The ruins of the church in London after the Blitz
The ruins of the church in London after the Blitz

On 19 April 1964, former President Harry Truman, former Westminster President Franc McCluer, and several other surviving members of the platform party who had been present on 4 March 1946, when Churchill delivered his “Iron Curtain” speech, joined British Ambassador Lord Harlach for the groundbreaking ceremony. President Truman turned the symbolic first shovel.

After nearly five years of construction, The Times of London called the effort “perhaps the biggest jigsaw puzzle in the history of architecture.

--- --- ---

◆ **SET TASKS**:
a) From the passage about the church groundbreaking, copy the text word for word, starting at "On 19 April" and ending at "symbolic first shovel.".
b) According to the passage about the church groundbreaking, who turned the symbolic first shovel?

--- --- ---

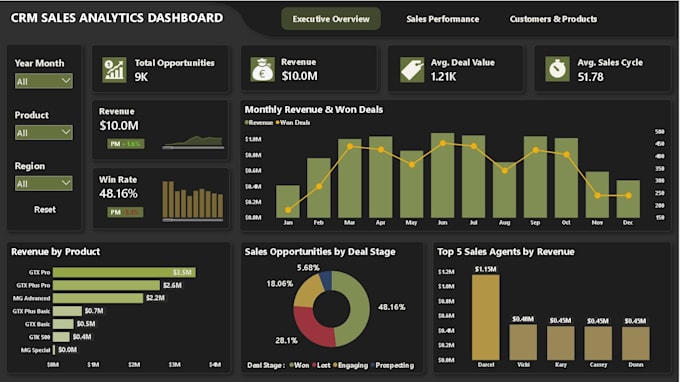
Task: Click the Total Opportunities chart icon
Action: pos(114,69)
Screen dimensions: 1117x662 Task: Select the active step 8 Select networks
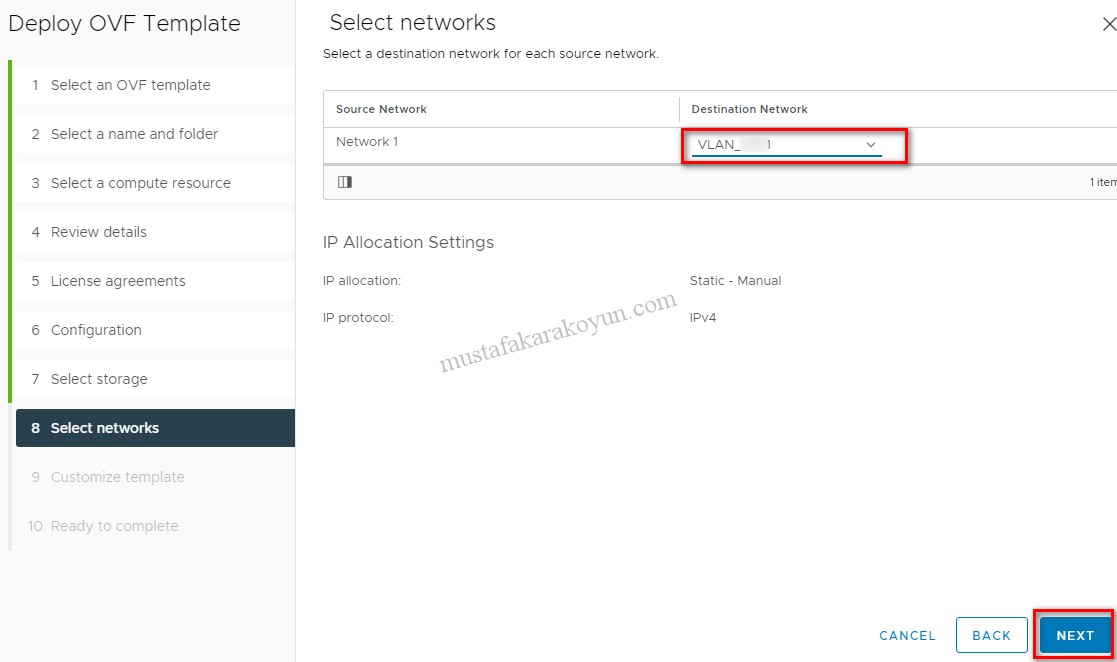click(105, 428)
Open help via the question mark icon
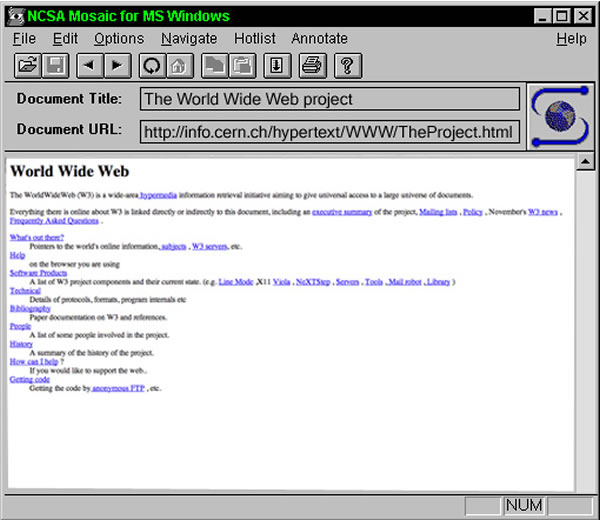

--- --- ---

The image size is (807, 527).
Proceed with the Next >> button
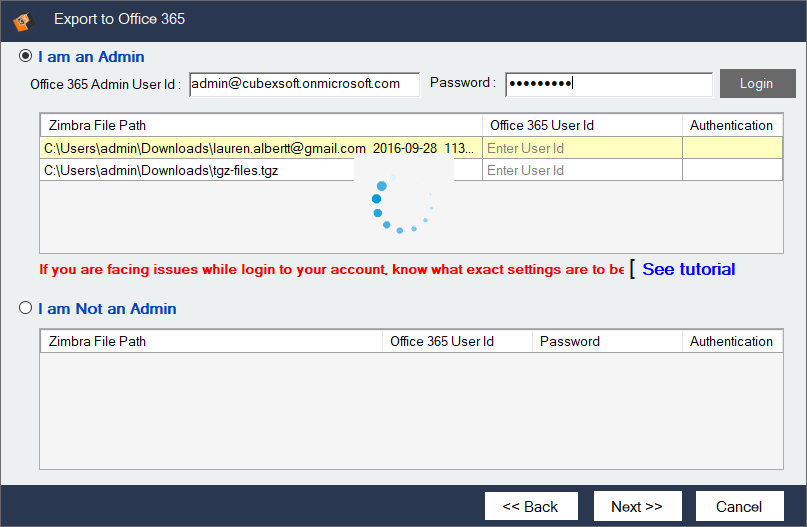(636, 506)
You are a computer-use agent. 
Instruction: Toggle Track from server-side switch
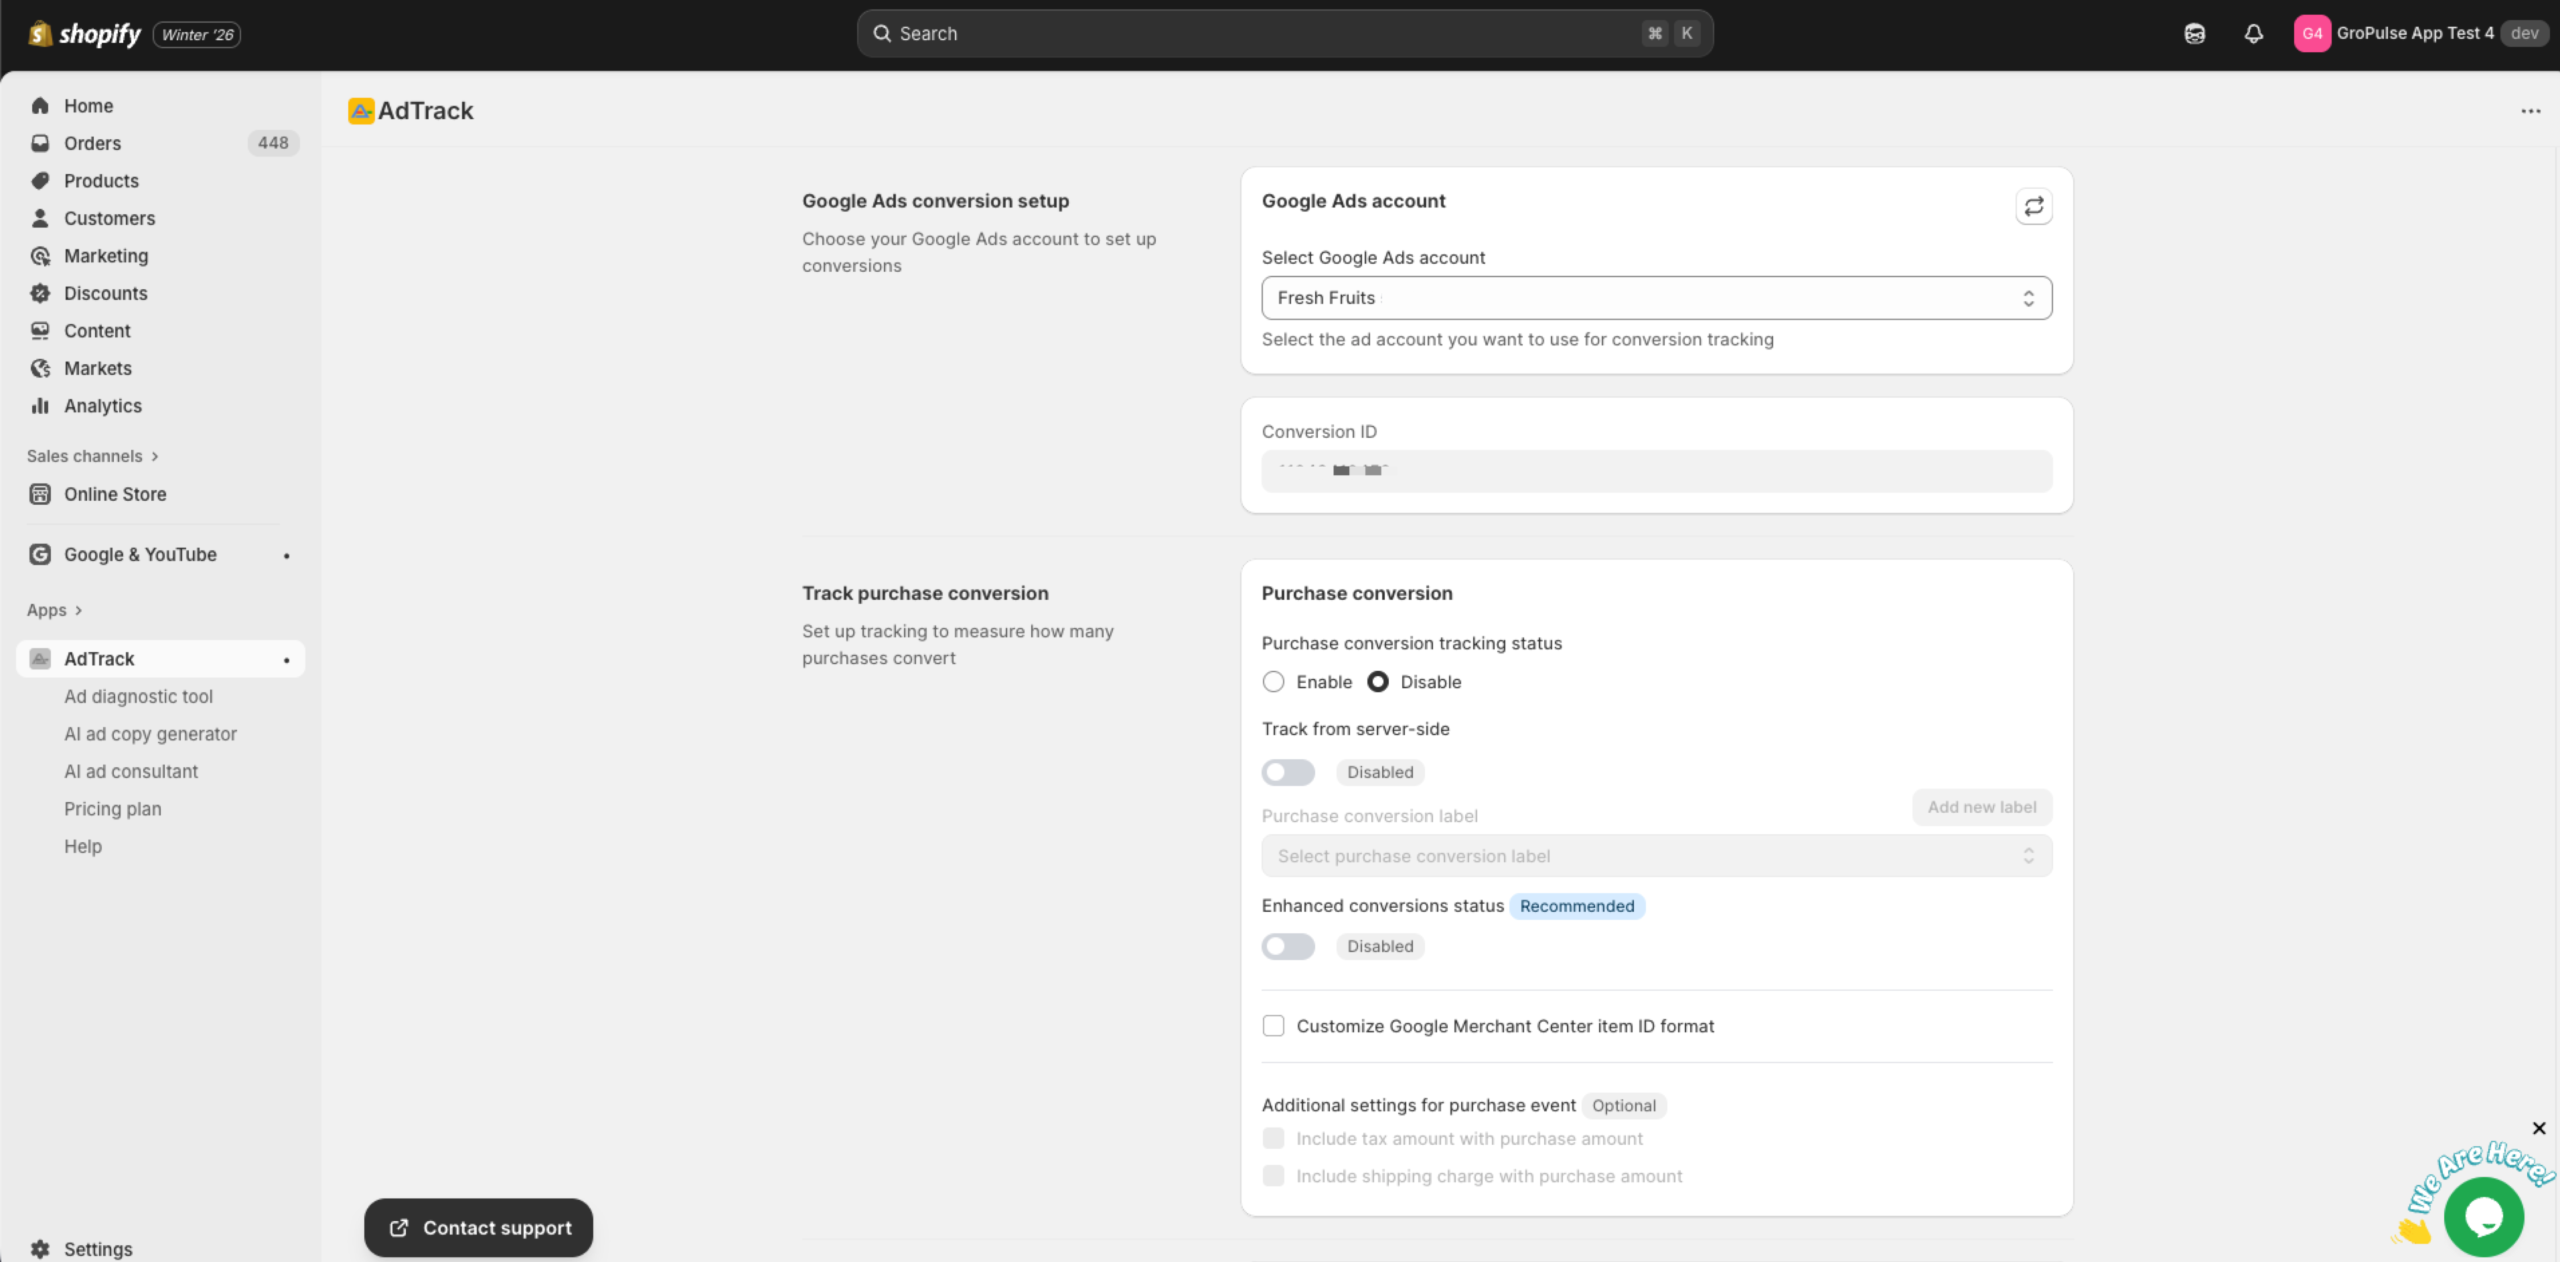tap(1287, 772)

--- --- ---

◆ **ANSWERS TO THE EXERCISE**:
a)
On 19 April 1964, former President Harry Truman, former Westminster President Franc McCluer, and several other surviving members of the platform party who had been present on 4 March 1946, when Churchill delivered his “Iron Curtain” speech, joined British Ambassador Lord Harlach for the groundbreaking ceremony. President Truman turned the symbolic first shovel.

b) Former President Harry Truman turned the symbolic first shovel.